— BEGIN Text extract —

6.3. Keeping backups
It is good practice to frequently make backups of all your project files, including source code, your report, etc. You can backup files to another hard drive (your AFS locker in your Eos account, home PC, laptop … keep consistent copies in multiple places) or removable media (flash drive, etc.).
6.4. Run time of simulator
Correctness of your simulator is of paramount importance. That said, making your simulator efficient is also important for a couple of reasons.
First, the TAs need to test every student’s simulator. Therefore, we are placing the constraint that your simulator must finish a single run in 2 minutes or less. If your simulator takes longer than 2 minutes to finish a single run, please see the TAs as they may be able to help you speed up your simulator.
Second, you will be running many experiments: many branch predictor configurations and multiple traces. Therefore, you will benefit from implementing a simulator that is reasonably fast.
One simple thing you can do to make your simulator run faster is to compile it with a high optimization level. The example Makefile posted on the course web page includes the –O3 optimization flag.
Note that, when you are debugging your simulator in a debugger (such as gdb), it is recommended that you compile without –O3 and with –g. Optimization includes register allocation. Often, register-allocated variables are not displayed properly in debuggers, which is why you want to disable optimization when using a debugger. The –g flag tells the compiler to include symbols (variable names, etc.) in the compiled binary. The debugger needs this information to recognize variable names, function names, line numbers in the source code, etc. When you are done debugging, recompile with –O3 and without –g, to get the most efficient simulator again.
6.5. Test your simulator on Eos linux machines
You must test your simulator on these Eos linux machines:
remote.eos.ncsu.edu and/or grendel.ece.ncsu.edu.
7. Tasks, Grading Breakdown
PART 1: BIMODAL PREDICTOR
(a) [ECE463: 25 points] or [ECE563: 20 points] Match the four validation runs “val_bimodal_1.txt”, “val_bimodal_2.txt”, “val_bimodal_3.txt”, and “val_bimodal_4.txt”, posted on the website for the BIMODAL PREDICTOR. Each validation run is worth ¼ of the points for this part (6 or 5 points each). You must match all validation runs to get credit for the experiments with the bimodal predictor, however.

— END Text extract —
— BEGIN Source data —

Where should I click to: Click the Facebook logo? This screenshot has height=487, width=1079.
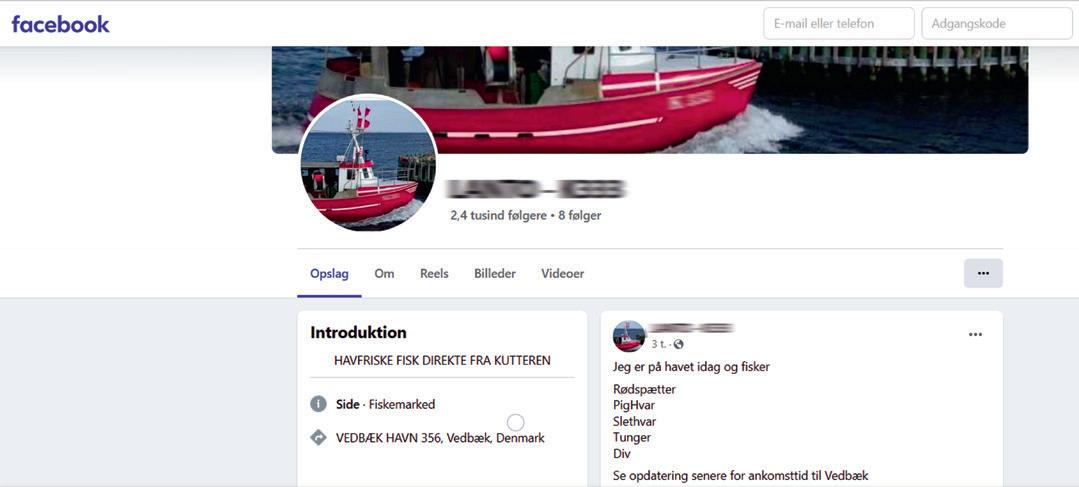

— END Source data —

> **Exercise requirements**
#1 Summarize the simulator project text in two sentences.
#2 Quote the simulator project text word for word, beginning at the words "6.3. Keeping backups" and stopping after the words "(flash drive, etc.).".

> **Solutions to each task**
#1 Project files should be backed up frequently and kept in multiple places, and the simulator must finish a single run in 2 minutes or less, so it should be compiled with –O3 for speed but without –O3 and with –g while debugging. The simulator must be tested on the named Eos linux machines, and the bimodal predictor part is graded by matching four validation runs, all of which must be matched to get credit for the bimodal experiments.

#2
6.3. Keeping backups
It is good practice to frequently make backups of all your project files, including source code, your report, etc. You can backup files to another hard drive (your AFS locker in your Eos account, home PC, laptop … keep consistent copies in multiple places) or removable media (flash drive, etc.).